▸ Requests
1. For each statement below, decide whether it agrees with the interview with Greg Constantine. Answer yes or no, and quote the words from the interview that settle it.
(a) Constantine taught art history classes for 35 years.
(b) His books of drawings were published in the early 1990's.
(c) Each of his books of drawings ran 80 pages.
2. Use the interview with Greg Constantine to answer these questions:
(a) What position did Constantine formerly hold at Andrews University?
(b) The lives of which three famous artists from the past interested him?
(c) What name did he give the hundreds of objects he created?

▸ Text section
Greg Constantine
Photo: Greg Constantine
We asked Professor Greg Constantine, former Chair of the Andrews University Art Department, about his work and his passion for the visual arts.

inSpire - Professor Greg, I think of you as one of my most significant teachers in college. As a student at Andrews University, I took painting and several other art courses from you that I thoroughly enjoyed. Then, and now, music and art speak to me powerfully. I am profoundly influenced by them. Of course there are many schools of thought in the art world; many motivations that inspire artists to what they do. What drives you to make art? What is your mission--as an artist?

Constantine - I'm happy you enjoyed your art experience in my classes. I have always acknowledged that I am obsessed with putting the ideas that "come to me" into some kind of material form, whether it be paintings, drawings, or "objects." Ideas do worm their way into my brain as a result of observing the world around me. Much of my 40 years of production has originated with images from the history of art (I taught art history classes for 35 years) although I altered these images so they have become my own. I have also been interested in the lives of several famous artists from the past (Vincent van Gogh, Leonardo and Picasso) resulting in three 80 page books of drawings. These were published and exhibited in the early 1980's in New York, Chicago, Los Angeles and Frankfurt Germany. Just before that I created hundreds of objects called "artist licenses" and exhibited those too in great venues.

Saved entries:
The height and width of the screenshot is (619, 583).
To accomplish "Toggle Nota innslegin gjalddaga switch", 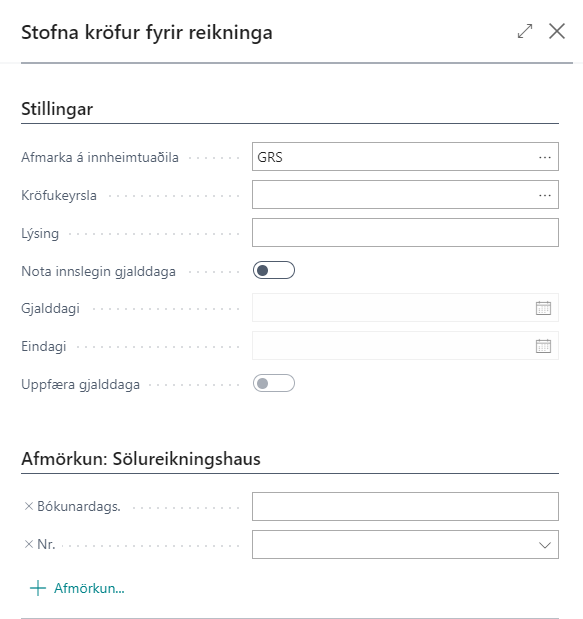I will [x=274, y=270].
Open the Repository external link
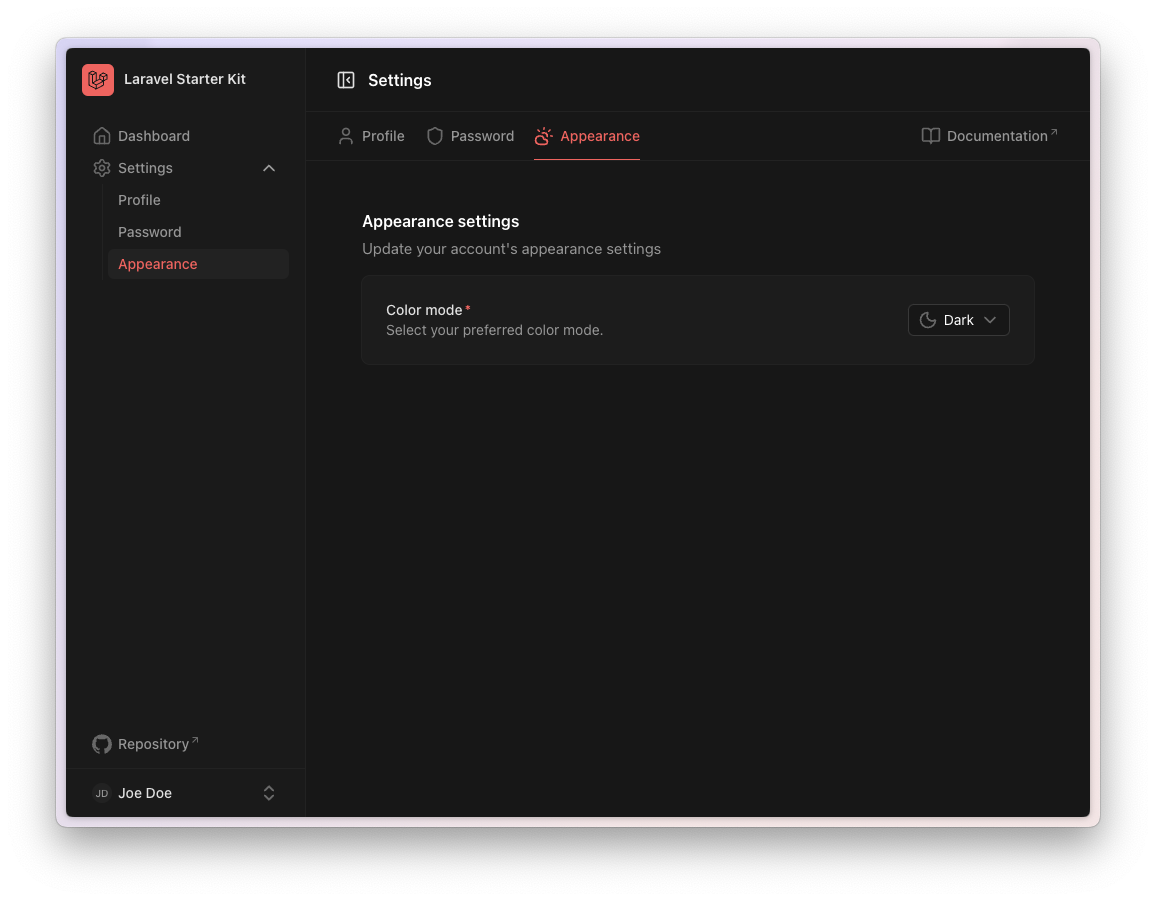1156x901 pixels. click(x=154, y=744)
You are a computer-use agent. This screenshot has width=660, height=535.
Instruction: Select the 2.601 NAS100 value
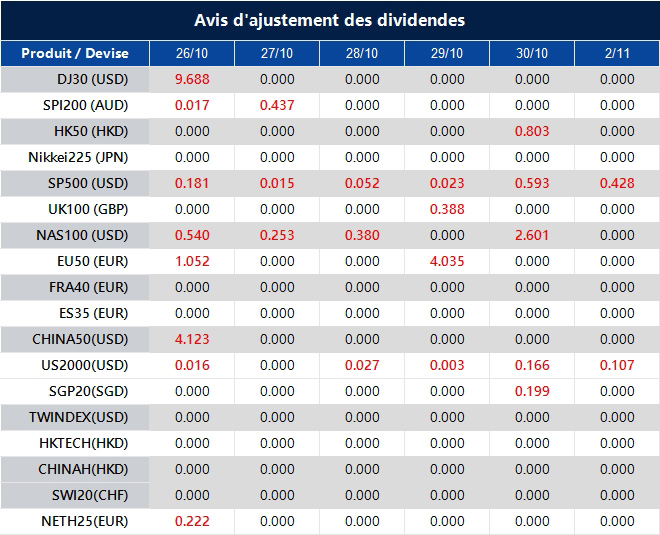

▸ Problem solutions
1.
(a) Yes: "I taught art history classes for 35 years"
(b) No: "These were published and exhibited in the early 1980's"
(c) Yes: "three 80 page books of drawings"

2.
(a) Chair of the Andrews University Art Department
(b) Vincent van Gogh, Leonardo and Picasso
(c) "artist licenses"